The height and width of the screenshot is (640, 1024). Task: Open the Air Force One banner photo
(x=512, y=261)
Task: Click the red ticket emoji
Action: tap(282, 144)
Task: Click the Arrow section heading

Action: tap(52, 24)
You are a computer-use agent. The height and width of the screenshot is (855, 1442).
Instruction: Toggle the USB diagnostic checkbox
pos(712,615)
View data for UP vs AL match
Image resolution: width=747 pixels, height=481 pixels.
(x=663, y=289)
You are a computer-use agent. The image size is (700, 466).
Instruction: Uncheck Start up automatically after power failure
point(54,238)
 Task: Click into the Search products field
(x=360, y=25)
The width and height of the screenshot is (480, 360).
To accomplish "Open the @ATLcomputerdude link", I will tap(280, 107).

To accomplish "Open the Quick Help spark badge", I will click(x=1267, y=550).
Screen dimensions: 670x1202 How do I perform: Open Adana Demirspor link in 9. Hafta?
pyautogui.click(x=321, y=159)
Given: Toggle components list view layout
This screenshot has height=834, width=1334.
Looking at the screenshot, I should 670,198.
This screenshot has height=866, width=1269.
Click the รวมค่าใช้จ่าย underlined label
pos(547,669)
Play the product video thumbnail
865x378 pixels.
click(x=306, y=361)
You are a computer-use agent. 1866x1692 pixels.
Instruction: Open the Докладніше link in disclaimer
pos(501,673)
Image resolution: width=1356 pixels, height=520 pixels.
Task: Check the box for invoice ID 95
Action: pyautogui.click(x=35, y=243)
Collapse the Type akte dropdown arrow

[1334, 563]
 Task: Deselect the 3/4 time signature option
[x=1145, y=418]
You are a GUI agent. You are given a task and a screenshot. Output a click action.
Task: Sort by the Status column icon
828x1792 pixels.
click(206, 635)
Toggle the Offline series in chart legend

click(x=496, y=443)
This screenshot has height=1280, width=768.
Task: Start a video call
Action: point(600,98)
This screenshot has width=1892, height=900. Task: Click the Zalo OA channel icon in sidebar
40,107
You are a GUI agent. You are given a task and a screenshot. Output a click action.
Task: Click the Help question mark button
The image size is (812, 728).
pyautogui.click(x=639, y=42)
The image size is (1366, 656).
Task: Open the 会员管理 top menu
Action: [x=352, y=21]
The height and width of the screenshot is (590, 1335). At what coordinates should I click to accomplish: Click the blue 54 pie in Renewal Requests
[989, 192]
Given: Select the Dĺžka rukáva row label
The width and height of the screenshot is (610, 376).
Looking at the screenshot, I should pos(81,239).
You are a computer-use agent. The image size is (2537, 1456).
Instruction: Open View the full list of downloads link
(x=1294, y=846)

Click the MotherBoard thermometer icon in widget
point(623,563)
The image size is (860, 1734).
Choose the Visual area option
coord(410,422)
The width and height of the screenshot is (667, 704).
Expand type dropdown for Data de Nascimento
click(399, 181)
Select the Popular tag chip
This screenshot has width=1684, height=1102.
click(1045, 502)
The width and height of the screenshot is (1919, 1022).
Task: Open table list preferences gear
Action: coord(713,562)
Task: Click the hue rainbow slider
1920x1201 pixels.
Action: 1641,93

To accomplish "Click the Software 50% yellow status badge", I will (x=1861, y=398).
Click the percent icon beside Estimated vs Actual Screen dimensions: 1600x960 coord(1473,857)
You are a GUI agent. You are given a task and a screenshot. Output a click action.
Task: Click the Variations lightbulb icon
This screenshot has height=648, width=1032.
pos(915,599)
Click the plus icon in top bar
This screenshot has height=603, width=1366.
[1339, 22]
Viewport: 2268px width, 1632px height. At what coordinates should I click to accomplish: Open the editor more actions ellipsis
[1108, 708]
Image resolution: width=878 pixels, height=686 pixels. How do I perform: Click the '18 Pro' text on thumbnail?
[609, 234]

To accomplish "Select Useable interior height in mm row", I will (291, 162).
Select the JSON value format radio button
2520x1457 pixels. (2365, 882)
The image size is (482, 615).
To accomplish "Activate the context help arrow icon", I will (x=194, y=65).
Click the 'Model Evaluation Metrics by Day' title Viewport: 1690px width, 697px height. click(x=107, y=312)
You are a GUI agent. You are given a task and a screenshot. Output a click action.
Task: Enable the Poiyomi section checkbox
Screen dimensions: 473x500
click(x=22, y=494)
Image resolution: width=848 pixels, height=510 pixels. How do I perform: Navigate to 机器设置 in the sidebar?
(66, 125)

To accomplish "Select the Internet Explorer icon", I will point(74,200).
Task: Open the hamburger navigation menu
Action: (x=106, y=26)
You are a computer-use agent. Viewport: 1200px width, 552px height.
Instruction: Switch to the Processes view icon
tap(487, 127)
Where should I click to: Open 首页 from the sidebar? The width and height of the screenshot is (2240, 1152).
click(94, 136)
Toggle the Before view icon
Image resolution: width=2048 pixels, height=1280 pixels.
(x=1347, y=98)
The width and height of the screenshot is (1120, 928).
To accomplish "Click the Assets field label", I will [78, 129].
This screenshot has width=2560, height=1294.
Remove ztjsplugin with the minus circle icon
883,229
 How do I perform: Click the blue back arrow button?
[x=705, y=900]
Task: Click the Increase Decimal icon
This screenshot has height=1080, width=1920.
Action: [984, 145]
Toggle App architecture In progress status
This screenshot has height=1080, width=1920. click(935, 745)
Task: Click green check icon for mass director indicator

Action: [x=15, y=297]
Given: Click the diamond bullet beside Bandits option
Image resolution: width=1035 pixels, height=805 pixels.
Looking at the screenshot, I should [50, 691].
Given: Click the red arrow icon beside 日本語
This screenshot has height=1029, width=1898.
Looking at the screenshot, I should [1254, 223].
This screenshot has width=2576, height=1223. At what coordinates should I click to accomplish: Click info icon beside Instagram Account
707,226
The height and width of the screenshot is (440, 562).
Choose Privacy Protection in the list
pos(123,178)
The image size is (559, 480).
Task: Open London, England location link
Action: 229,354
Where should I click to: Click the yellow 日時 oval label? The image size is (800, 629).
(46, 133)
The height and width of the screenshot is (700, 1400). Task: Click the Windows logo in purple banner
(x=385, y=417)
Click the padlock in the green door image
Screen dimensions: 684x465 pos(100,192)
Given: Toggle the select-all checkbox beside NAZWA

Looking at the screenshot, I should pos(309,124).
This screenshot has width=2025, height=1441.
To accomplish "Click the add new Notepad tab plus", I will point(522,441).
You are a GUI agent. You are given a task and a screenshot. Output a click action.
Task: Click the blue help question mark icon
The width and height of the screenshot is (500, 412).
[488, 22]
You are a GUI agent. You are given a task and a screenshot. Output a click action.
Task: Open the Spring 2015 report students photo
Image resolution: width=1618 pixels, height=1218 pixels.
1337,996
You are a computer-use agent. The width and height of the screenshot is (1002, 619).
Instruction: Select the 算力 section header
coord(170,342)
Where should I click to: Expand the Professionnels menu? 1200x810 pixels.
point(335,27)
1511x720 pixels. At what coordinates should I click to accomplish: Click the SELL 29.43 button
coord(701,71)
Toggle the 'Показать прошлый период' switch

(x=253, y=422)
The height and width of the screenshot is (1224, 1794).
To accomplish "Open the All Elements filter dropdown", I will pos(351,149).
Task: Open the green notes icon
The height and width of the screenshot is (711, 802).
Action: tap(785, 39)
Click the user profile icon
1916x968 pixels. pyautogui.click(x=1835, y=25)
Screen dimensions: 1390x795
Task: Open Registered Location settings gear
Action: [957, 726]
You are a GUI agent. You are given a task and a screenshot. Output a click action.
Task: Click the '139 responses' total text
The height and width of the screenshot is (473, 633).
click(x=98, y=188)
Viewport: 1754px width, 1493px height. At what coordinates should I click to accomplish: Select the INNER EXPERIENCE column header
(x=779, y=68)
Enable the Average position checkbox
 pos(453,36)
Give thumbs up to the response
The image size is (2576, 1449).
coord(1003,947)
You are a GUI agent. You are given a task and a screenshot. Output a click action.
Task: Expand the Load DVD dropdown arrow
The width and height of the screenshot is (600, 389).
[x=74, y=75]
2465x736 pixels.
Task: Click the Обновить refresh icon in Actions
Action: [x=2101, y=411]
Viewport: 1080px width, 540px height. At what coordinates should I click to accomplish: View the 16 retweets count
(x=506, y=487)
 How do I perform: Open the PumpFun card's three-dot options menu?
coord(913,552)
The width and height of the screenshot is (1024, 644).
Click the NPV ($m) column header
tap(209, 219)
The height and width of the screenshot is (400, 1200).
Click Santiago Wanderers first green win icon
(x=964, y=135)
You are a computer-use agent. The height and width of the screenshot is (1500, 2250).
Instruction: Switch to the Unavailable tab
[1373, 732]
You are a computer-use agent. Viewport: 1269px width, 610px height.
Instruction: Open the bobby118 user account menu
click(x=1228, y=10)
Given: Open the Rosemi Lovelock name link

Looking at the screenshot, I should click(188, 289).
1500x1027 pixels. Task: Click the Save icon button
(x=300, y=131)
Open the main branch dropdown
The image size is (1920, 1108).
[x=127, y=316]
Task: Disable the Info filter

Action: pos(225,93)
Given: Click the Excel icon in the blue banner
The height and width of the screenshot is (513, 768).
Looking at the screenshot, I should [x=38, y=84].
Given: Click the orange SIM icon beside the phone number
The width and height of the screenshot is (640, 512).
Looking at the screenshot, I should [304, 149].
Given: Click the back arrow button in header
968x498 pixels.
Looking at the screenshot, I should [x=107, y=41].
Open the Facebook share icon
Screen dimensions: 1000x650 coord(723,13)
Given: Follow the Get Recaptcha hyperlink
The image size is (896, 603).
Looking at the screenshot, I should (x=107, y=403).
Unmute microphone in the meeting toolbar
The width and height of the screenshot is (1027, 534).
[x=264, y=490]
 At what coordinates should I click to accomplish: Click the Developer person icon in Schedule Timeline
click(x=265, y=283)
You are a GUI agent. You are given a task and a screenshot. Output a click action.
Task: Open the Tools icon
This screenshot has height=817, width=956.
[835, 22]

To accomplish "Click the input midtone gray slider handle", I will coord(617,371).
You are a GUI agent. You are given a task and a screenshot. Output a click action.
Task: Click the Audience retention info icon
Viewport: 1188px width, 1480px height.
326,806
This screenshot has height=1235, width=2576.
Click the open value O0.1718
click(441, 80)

**Aim**: Rewrite the data between the lines containing "I will point(74,200)." and "Looking at the screenshot, I should [50, 691].", inclusive, replacing "Remove" with "Delete" and leaving everything else unchanged.

**Expected output**:
To accomplish "Select the Internet Explorer icon", I will point(74,200).
Task: Open the hamburger navigation menu
Action: (x=106, y=26)
You are a computer-use agent. Viewport: 1200px width, 552px height.
Instruction: Switch to the Processes view icon
tap(487, 127)
Where should I click to: Open 首页 from the sidebar? The width and height of the screenshot is (2240, 1152).
click(94, 136)
Toggle the Before view icon
Image resolution: width=2048 pixels, height=1280 pixels.
(x=1347, y=98)
The width and height of the screenshot is (1120, 928).
To accomplish "Click the Assets field label", I will [78, 129].
This screenshot has width=2560, height=1294.
Delete ztjsplugin with the minus circle icon
883,229
 How do I perform: Click the blue back arrow button?
[x=705, y=900]
Task: Click the Increase Decimal icon
This screenshot has height=1080, width=1920.
Action: [984, 145]
Toggle App architecture In progress status
This screenshot has height=1080, width=1920. click(935, 745)
Task: Click green check icon for mass director indicator

Action: [x=15, y=297]
Given: Click the diamond bullet beside Bandits option
Image resolution: width=1035 pixels, height=805 pixels.
Looking at the screenshot, I should [50, 691].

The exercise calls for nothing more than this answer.